Skip to main content
POST
/
parse
/
async
Python
import json
import requests

url = "https://somark.tech/api/v1/parse/async"

data = {
    "output_formats": ["markdown", "json"],
    "api_key": "sk-***",
    "element_formats": json.dumps({
        "image": "url",
        "formula": "latex",
        "table": "html",
        "cs": "image",
    }),
    "feature_config": json.dumps({
        "enable_text_cross_page": False,
        "enable_table_cross_page": False,
        "enable_title_level_recognition": False,
        "enable_inline_image": True,
        "enable_table_image": True,
        "enable_image_understanding": True,
        "keep_header_footer": False,
    }),
}

files = {"file": ("example.pdf", open("example.pdf", "rb"))}

response = requests.post(url, data=data, files=files)
task_id = response.json()["data"]["task_id"]
print(f"任务已提交,task_id: {task_id}")
{
  "code": 0,
  "message": "任务已提交",
  "data": {
    "task_id": "c5e6c983f28a4e6eb5d6c061343a8642",
    "status": "queuing"
  }
}
Path change: This endpoint path has been changed from /extract/async to /parse/async.
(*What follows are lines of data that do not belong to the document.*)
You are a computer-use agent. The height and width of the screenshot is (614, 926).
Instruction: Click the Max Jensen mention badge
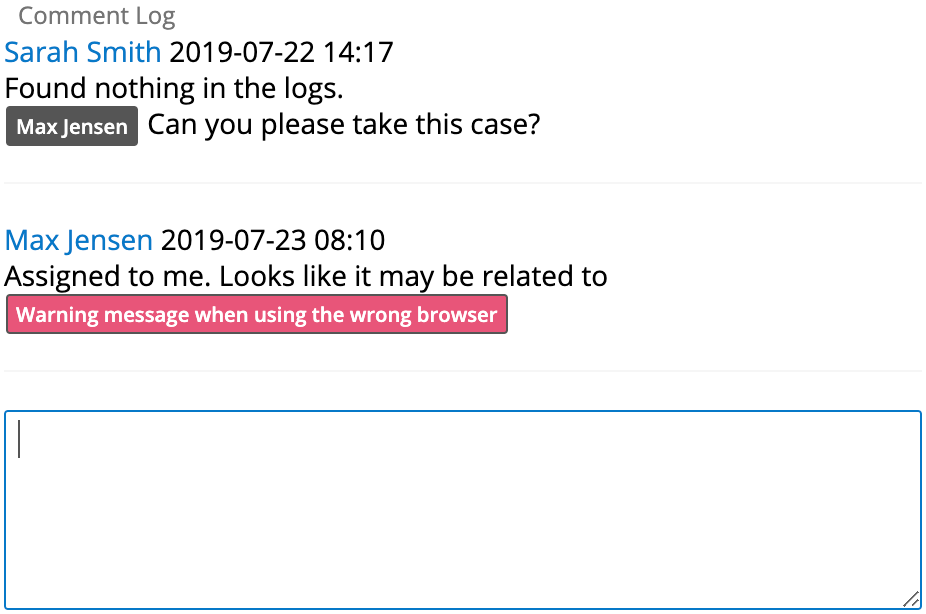pos(71,125)
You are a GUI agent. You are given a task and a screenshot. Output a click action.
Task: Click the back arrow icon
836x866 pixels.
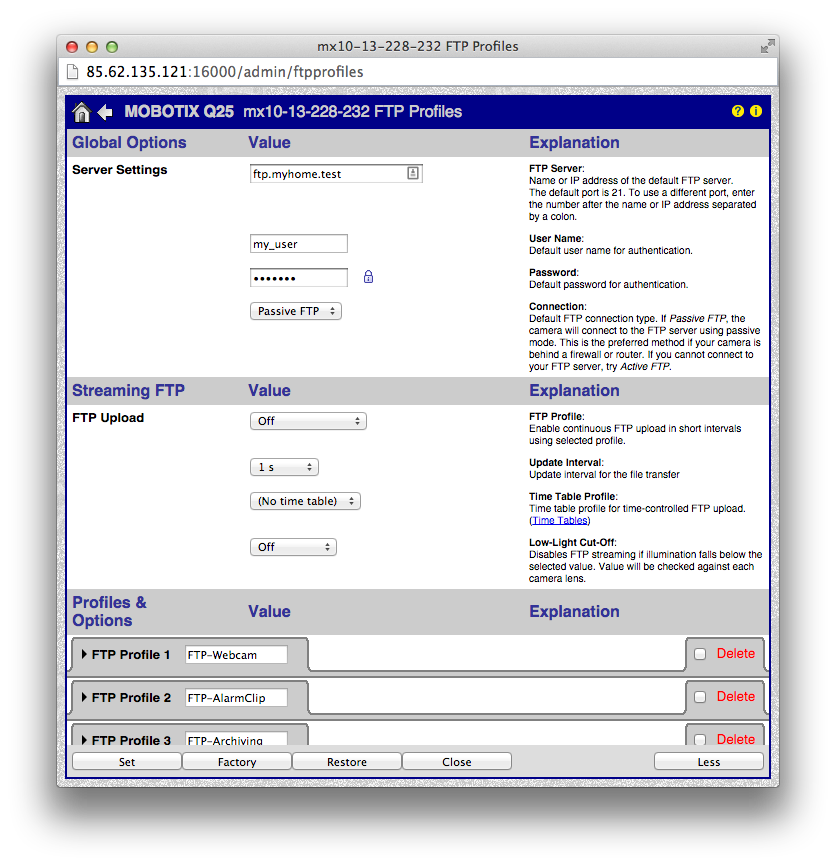tap(105, 112)
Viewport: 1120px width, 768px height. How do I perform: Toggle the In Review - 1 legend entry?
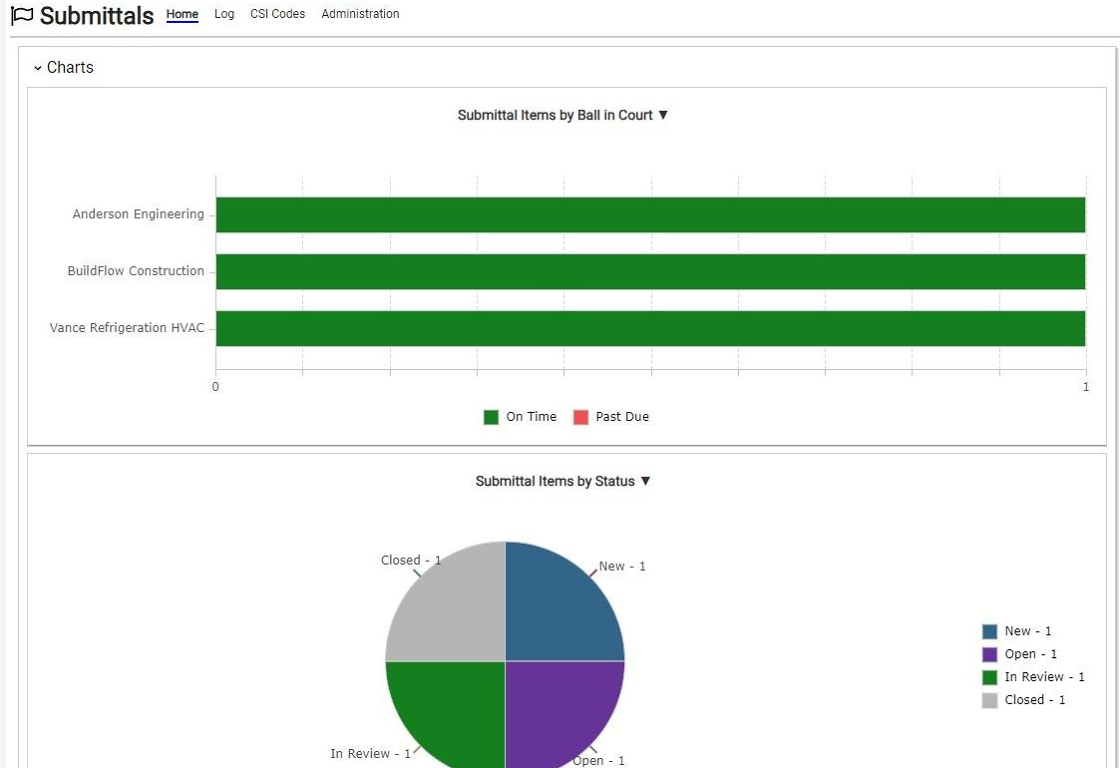pyautogui.click(x=1034, y=677)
The old path will be discontinued on December 31, 2026. Please migrate to the new path before then.
Async parsing requires both endpoints. Calling the submit endpoint alone does not return the final parsing result.
  1. Call this endpoint to submit the task. It immediately returns a task_id.
  2. Use that task_id to poll the result query endpoint.
  3. Read the parsing result from the result query endpoint after the task status becomes successful. The recommended polling interval is 3~5 seconds.
The parameter definitions for output_formats, element_formats, and feature_config are the same as in Sync parsing.

Body

multipart/form-data
file
file
required

待解析的文件,支持 PDF、图片、Office 格式

api_key
string
required

API 密钥,格式 sk-***

output_formats
enum<string>[]

输出格式,可多选。不传时默认为 ["markdown", "json"]。支持 json / markdown / zip,其中 zip 将所有输出文件打包为压缩包

Available options:
json,
markdown,
zip
element_formats
object

元素格式配置,控制各类元素的输出格式

feature_config
object

解析行为配置

Response

200 - application/json

任务提交成功

code
integer

状态码,0 为成功,非 0错误码

Example:

0

message
string
Example:

"任务已提交"

data
object